2. The mobile robot path planning method according to claim 1, characterized in that, The formula for calculating search expansion is: in,( x , y () represents the two-dimensional coordinates of the node. n Represents coordinate values; To ensure calculation accuracy and precision, for a given two-dimensional coordinate point ( x , y Fine-tune the coordinates by increasing the coordinate increment (add_x, add_y). Specifically, if add_x is less than 0, add 0.5 to it; if add_x is greater than 0, subtract 0.5 from it. If add_y is less than 0, add 0.5 to it; if add_y is greater than 0, subtract 0.5 from it.

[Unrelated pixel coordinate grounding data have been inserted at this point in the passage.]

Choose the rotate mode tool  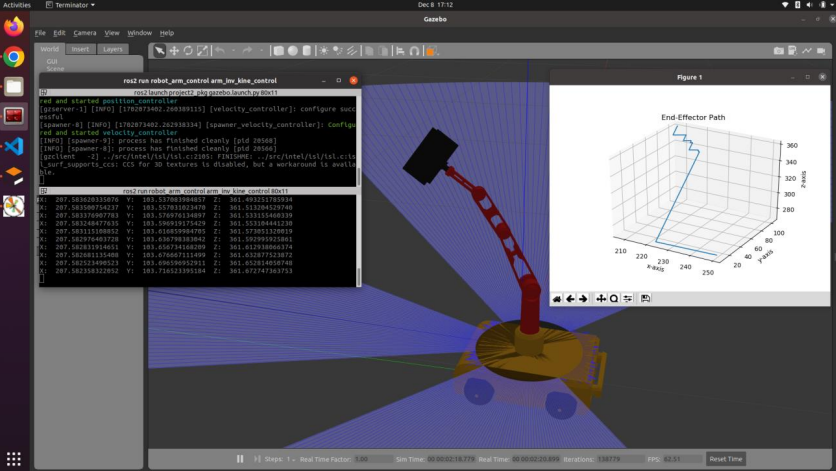[x=189, y=50]
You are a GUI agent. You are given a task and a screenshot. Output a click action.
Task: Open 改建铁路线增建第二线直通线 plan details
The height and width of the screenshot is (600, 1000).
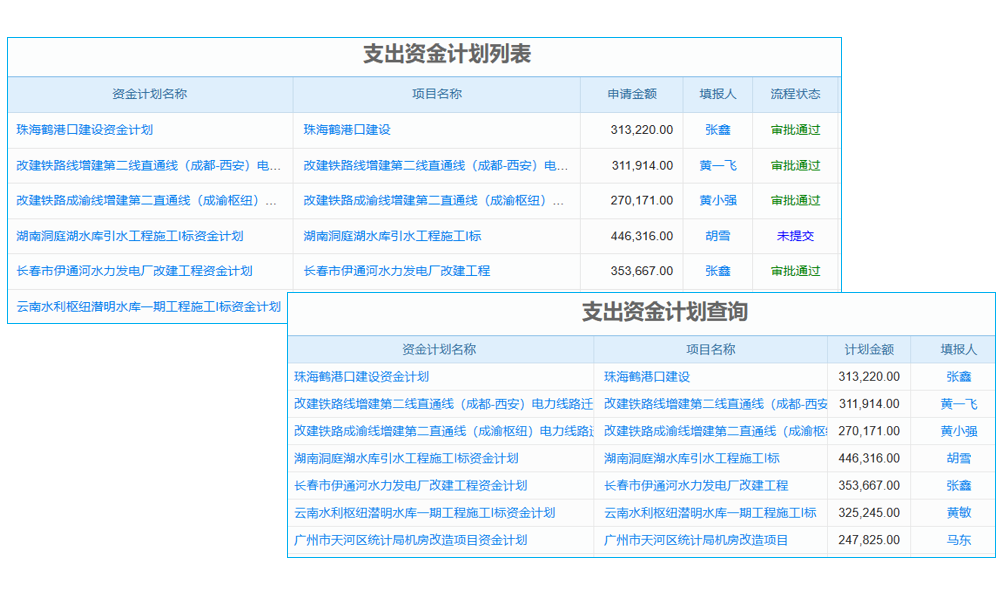point(150,165)
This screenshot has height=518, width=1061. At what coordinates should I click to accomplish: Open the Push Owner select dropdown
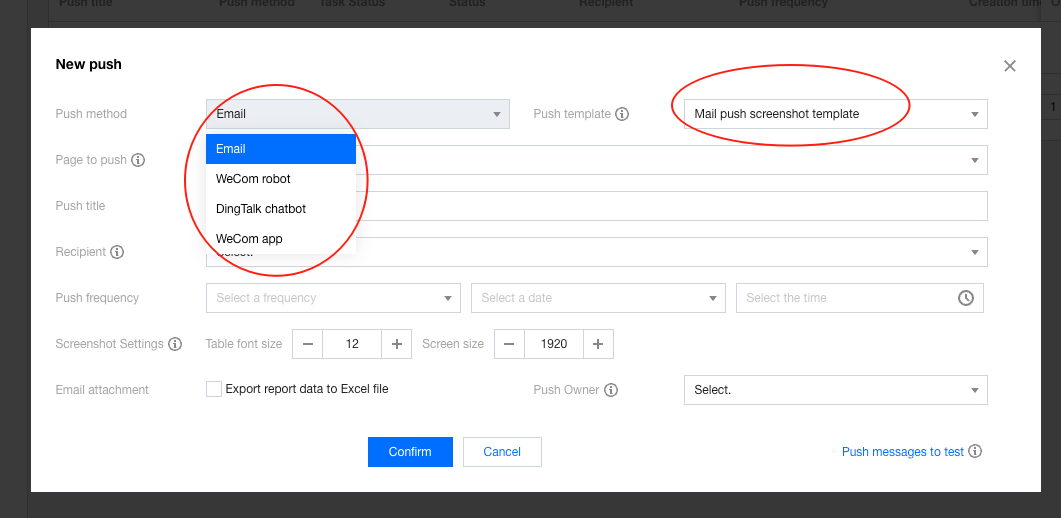(835, 390)
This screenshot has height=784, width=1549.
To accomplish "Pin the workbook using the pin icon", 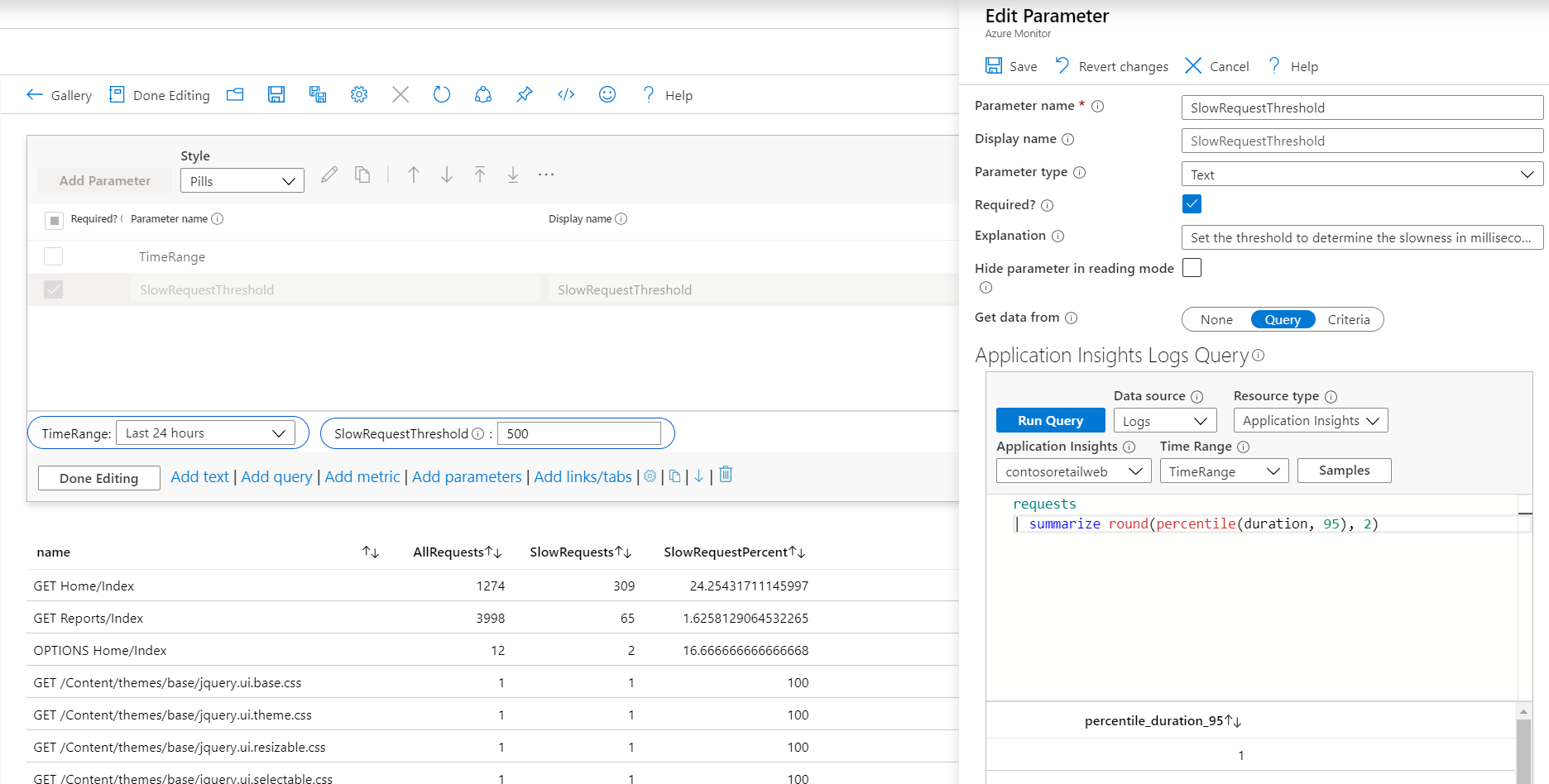I will point(525,95).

3. The mobile robot path planning method according to claim 1, characterized in that, The specific method for setting the cost of soft and hard constraint points is as follows: Based on the robot's radius r, set the corresponding soft and hard constraint ranges; with the robot's center as the origin, traverse all ranges with a radius of 2r+1, calculating the distance dis of each cell relative to the center; when dis < r, it indicates that the cell is a hard constraint point and must be avoided, therefore its cost is set to a number significantly larger than the overall path cost, ensuring the algorithm avoids hard constraint points during path planning; when dis ∈ (r, 2r), it indicates that the cell is within the soft constraint point range and should be avoided as much as possible, but if it must be passed through, the cost should be minimized; its cost is set to 1 / dis, and during path planning, cells closer to the robot's center should be prioritized for passage; by changing the search domain according to the robot's radius, it ensures that robots of different sizes can obtain safe passage paths.
4. The mobile robot path planning method according to claim 1, characterized in that, The formula for calculating the turning penalty cost is as follows: in, h This represents the evaluation function, where the current point coordinates are (x1, y1) and the target point coordinates are (x2, y2). This indicates the step size that the robot increases after each movement.